Marx and Engels seemingly pay little attention to religious arguments against communism. Instead, they argue that intellectual values change as society changes because “the dissolution of the old ideas keeps even pace with the dissolution of the old conditions of existence.” Finally, they direct the implementation of communism by writing that the movement must begin with “despotic inroads” and methods, which may at first seem extreme but must be endured.

Why It Matters

While providing deeper insight into communist values, this section also acts as a set of guidelines communists must follow to enact the changes that might ultimately lead to a communist revolution.

Marx and Engels first outline and then refute popular arguments about communism as an act of persuasion. At the time of publication, not all readers would have already agreed with the idea of communism; indeed, many did not. This section is particularly targeted towards those with misconstrued perceptions of communism. In responding to these misconceptions, Marx and Engels had a better opportunity of gaining new followers of the manifesto.

For both new and old followers, the authors lay out a list of ten reforms that must take place to enact an institution run on communism. The list was—and is—very controversial, and some points seem near impossible to implement.
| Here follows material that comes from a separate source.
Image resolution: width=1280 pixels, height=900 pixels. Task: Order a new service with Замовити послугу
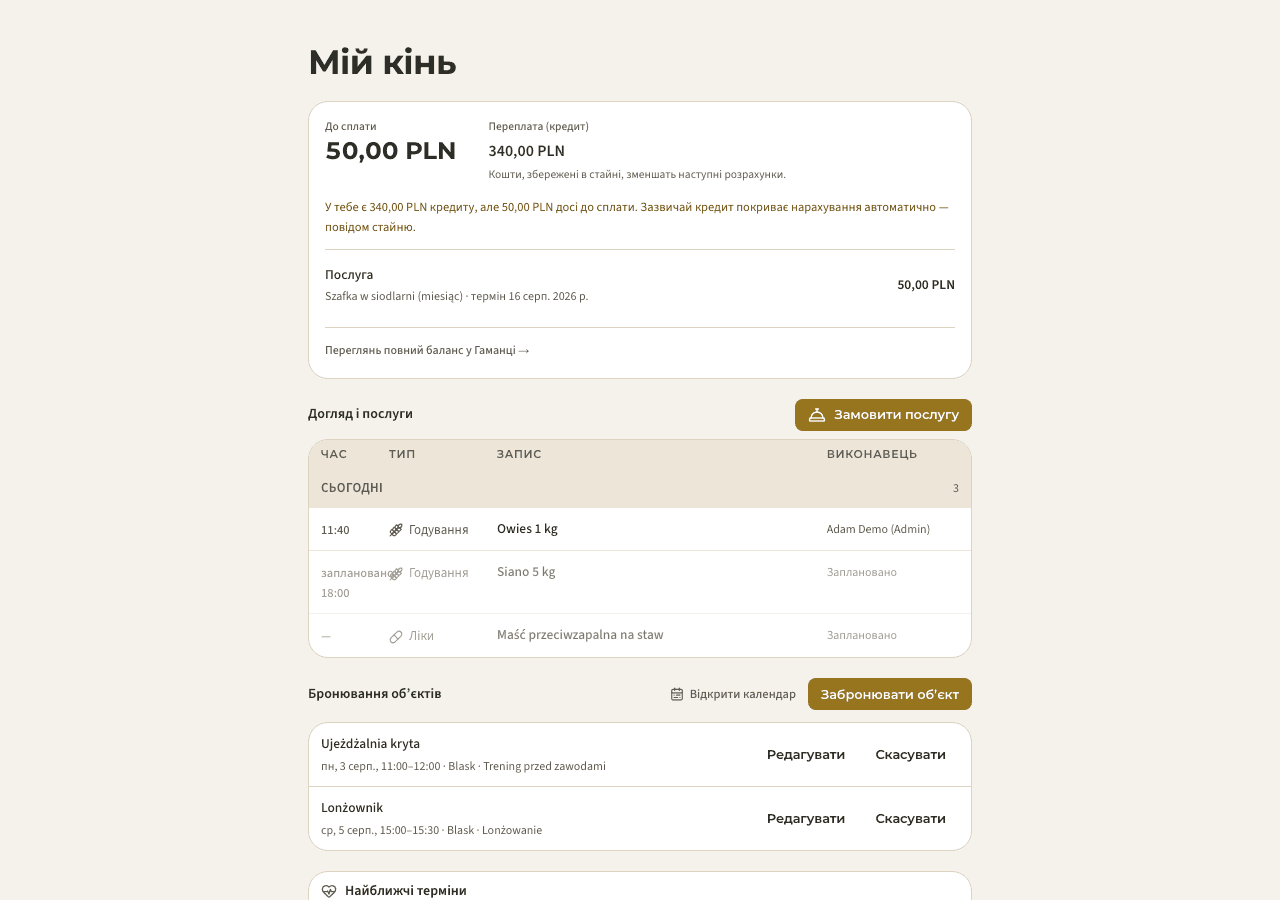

With these challenges in mind, Marx and Engels acknowledge that the road to revolution will be challenging but add that the trial is for the greater good of all. It is a reminder that communists differ from the working class only in the sense that they work in the interest of people everywhere. Throughout, Marx and Engels write in a confident tone that shows their surety in how a revolution will play out. To them, it is not a matter of if but when.